||Bachelor of Arts (Indigenous Cultures and Australian Society)
Why did you choose your host university?
Canada was a place I had never visited before and I knew it would be somewhere totally different to Adelaide, especially in regards to climate. After researching Ottawa and Carleton University, it seemed to match everything I wanted out of my exchange experience including, and most importantly, subjects I would not only enjoy but get full credits for back home.
What was the university like?
Uni life was great, it was a massive campus which meant a lot of students, and classes were big but for me consisted only on seminars and workshops. Everyone seemed to attend all classes and tended to arrive early to class and never late. In regards to assessments, marking tended to be closer to the easier side, but the work load was a lot different to UniSA. A lot more smaller assignments that added up to bigger ones. And one major difference was a page limit or minimum not a word count. The Library was great, but when I was there it was under construction, which made it difficult at times. You have to pay for printing which was a bummer and their process for printing was a joke, so make sure you leave extra time for printing assignments, and yes they don’t do electronic hand ups, all hard copies in class.
What did you gain from your exchange experience and has it changed the way you think or altered your approach to life?
I realised how big this world really is and how many different people and indeed languages and cultures are out there. I made so many friends from different countries which put me out of my comfort zone of English speaking people. It opened me out to the reality that it is a wise choice to speak more than one language in our modern world. I think I will be more open to making friends with everyone I meet, and I think I have learned how to get out of my comfort zone a lot more.
What accommodation options were available to you? How affordable was accommodation and would you recommend the same option to others?

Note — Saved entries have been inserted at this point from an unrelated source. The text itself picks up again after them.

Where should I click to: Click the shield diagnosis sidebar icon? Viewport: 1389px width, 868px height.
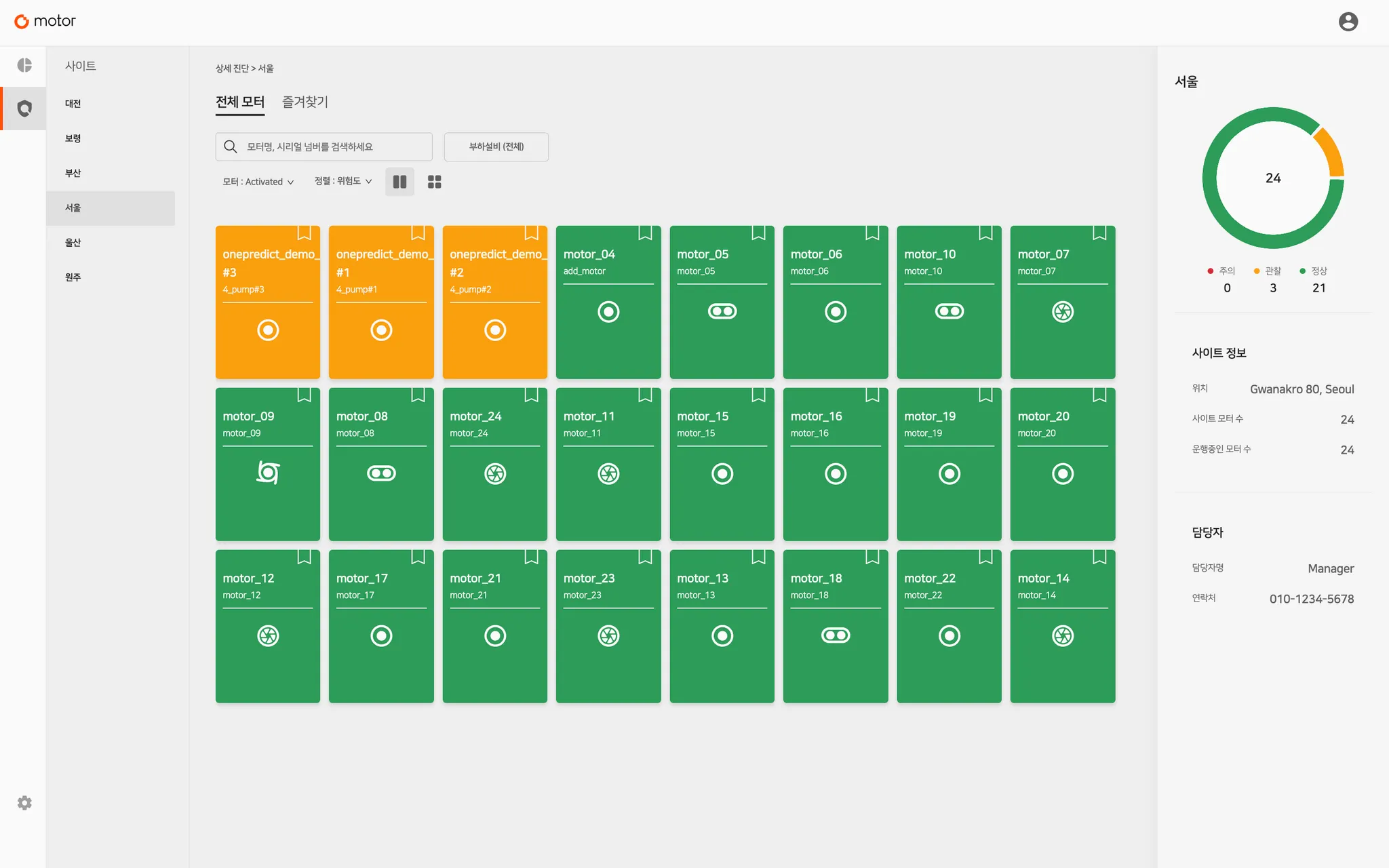24,108
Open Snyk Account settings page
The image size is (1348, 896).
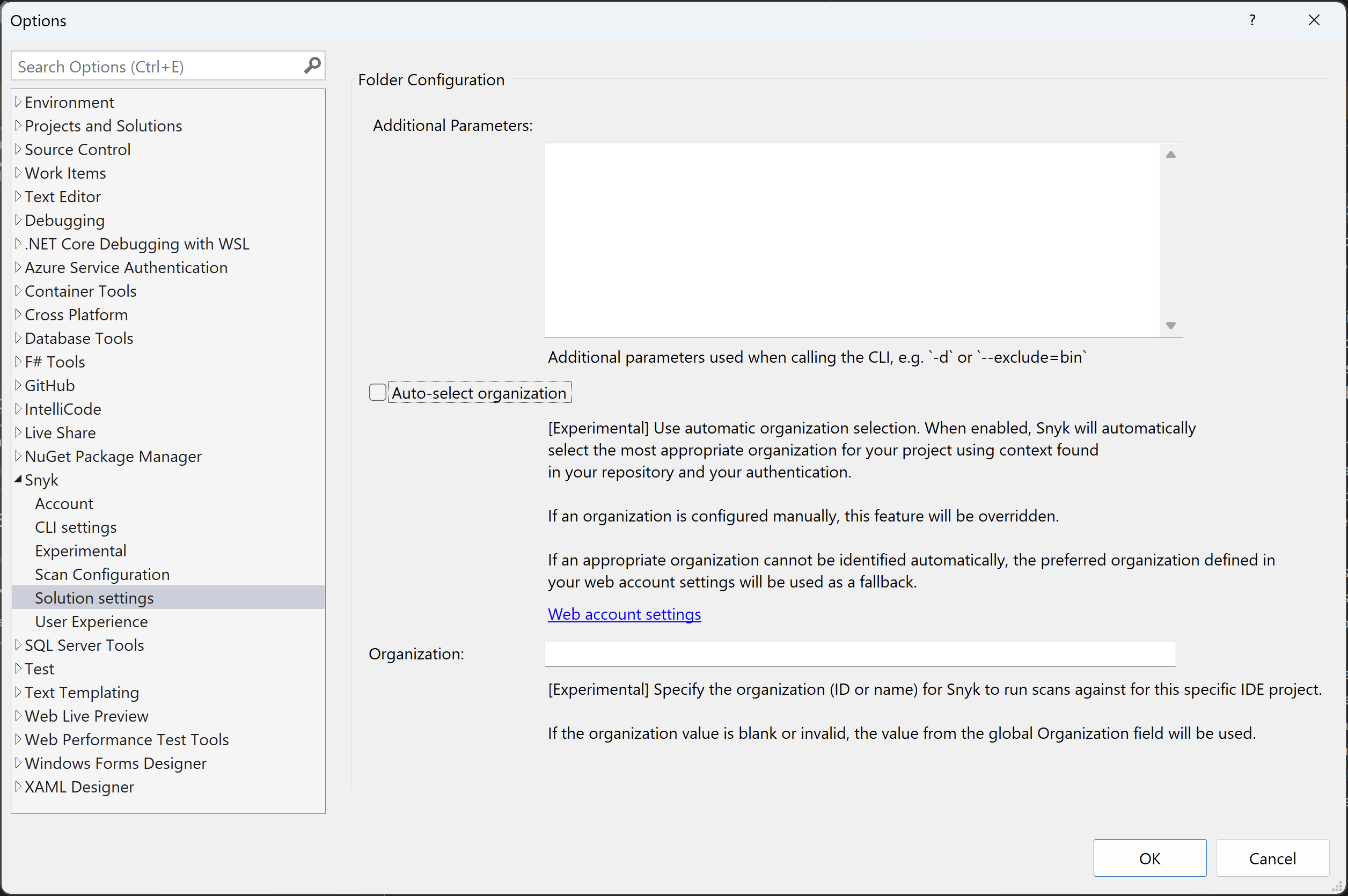click(x=64, y=503)
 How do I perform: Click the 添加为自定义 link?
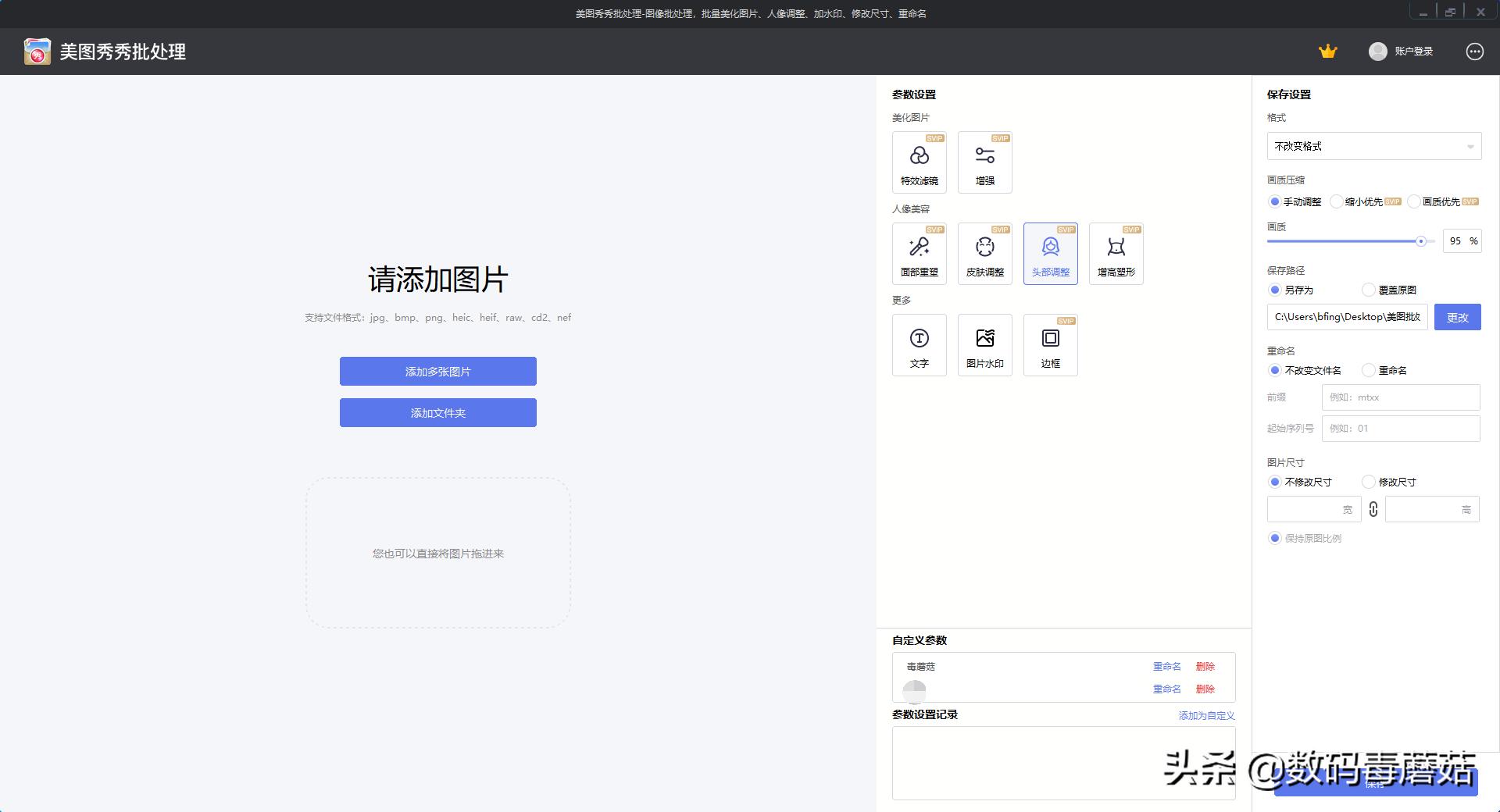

There were two options for accommodation that were available for me. On campus in dorms that the university would organise or off campus accommodation that I had to find for myself. I chose the dorms on campus, which in hindsight was a very good option. Quite expensive, but you were right on campus so there was no travel time to and from uni. I lived in Leeds which meant I shared with 3 other guys but we all had our own private room with a double bed. This dorm was for students in third year and above which meant it was quieter than some of the other dorms. I also had a fully functional kitchen to use but decided to buy a dinning meal plan which made life very easy! I had other friends who lived off campus and they all said in hindsight they would have paid the extra to live on campus, as most of the fun was on campus!!
Describe your travel experiences; did you travel locally or to neighbouring countries?
There was an exchange group that was run by the university that took us to Neighbouring Montreal for a weekend, which meant it was very cheap as a group. And during the winter there is a Carleton ski club that has weekly Sunday trips up to Mont Tremblant in Quebec which I did a few times! After my semester finished I went into the US for 2 months, which is very easy as long as you have bought the VISA waiver. I went in and out of Canada a few times and having a Student VISA, which isn’t mandatory, did make coming and going a lot easier.
Describe how you adjusted to life in a different country and how you met new people.
It took me awhile to adjust to the climate change, going from 40 degree in Adelaide to -30 in Ottawa did take its toll, but I was wise and bought a really good (expensive) jacket which worked wonders. Canadian culture is pretty similar to Australia, we both love sports and like to party. The only difference is they all, and I mean all, go crazy for ice hockey! Best idea to make friends with the locals is to go for the local NHL team, works wonders in small talk.
Meeting new people was relatively easy. There were over 100 or so exchange students all doing and going through the same thing, so as long as you put yourself out there you will make friends very easily as I did. I ended up travelling with 4 people I met from Carleton for a month in America, so it shows making friends you think might only last the exchange is an understatement.
Can you see any benefits from this exchange to your future career?
As I studied in the same field I do back home, I was able to learn about a whole different aspect of knowledge from a totally different angle and country. I feel having the extra knowledge will be extremely valuable in the future as it shows I was willing to put myself out there to gain a different edge than other students.
What advice would you give to a student who was hesitant or considering joining the exchange program?
If you want to do it, go for it. I 'umm and ahh' for a while, but after listening and hearing from other people who did exchanges I knew it was for me. You won’t regret it; the amount of fun and friends on offer is crazy. Just save up enough money to enjoy yourself without skimping out on all the fun stuff. And also do your research, don’t just choose a uni you think has a cool name or logo, look into its uni life and what they offer outside of uni. In the end you’re there to experience not only a different uni but a different part of the world.
Like I said before, make sure you save up for the exchange, money can go fast, as mine did, but I had an absolute blast spending it. And don’t be afraid to put yourself out there, I met people who tended to hold back and didn’t put in effort to get know people, and I could tell their expericne wasn’t as fulfilling as the people who made an effort. Study when you have to (after all you are still at uni) but party with friends when you can.